I’ve found two books to be particularly helpful to get me sufficiently up-to-speed on machine learning to tackle much of this literature. It’s been challenging to figure out how to approach this, because my goal is to follow and contribute to the seismology literature (not to simply run pre-built models at one extreme, or to become a machine learning specialist at the other). The first book – Deep Learning with Python by Francois Chollet – is a very practical one and explains things beautifully. I’ve found this book to be really great for getting a general understanding of the vocabulary and methods, but leaves me wanting a bit more understanding of the theory. For this, I’ve found Deep Learning by Goodfellow (the book most widely cited in the seismic literature) to be pretty good (but it works best for me in combination with Chollet). Goodfellow has more than I want in a lot of situations, but you can pick and choose which parts you want to know about and still get a lot out of it.

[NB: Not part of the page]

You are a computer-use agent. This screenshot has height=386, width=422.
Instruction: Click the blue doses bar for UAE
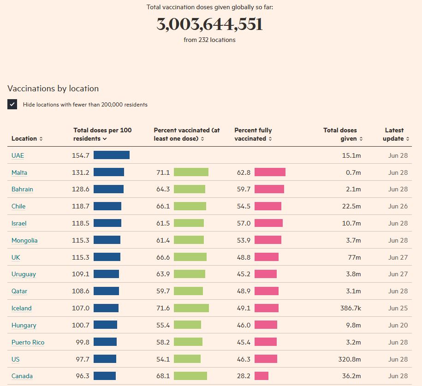(x=112, y=155)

In my still relatively new job, I’m also thinking about education. The combination of disciplines required to get into this subfield is representative of what I think is one of the issues in academia today: the stove-piping of knowledge in specific disciplines. It really bugs me whenever I hear someone say: ‘to get a degree in XXXX, you really should have to take XXXX’. At a graduate level in particular, it seems like more-and-more, we should encourage diversity across the disciplines, as this is where many of the most important discoveries lie untapped. How can we help our students become more multidisciplinary, where our current academic model is designed to make students really good at one specific thing? It seems to me that this is an important problem we have to grapple with.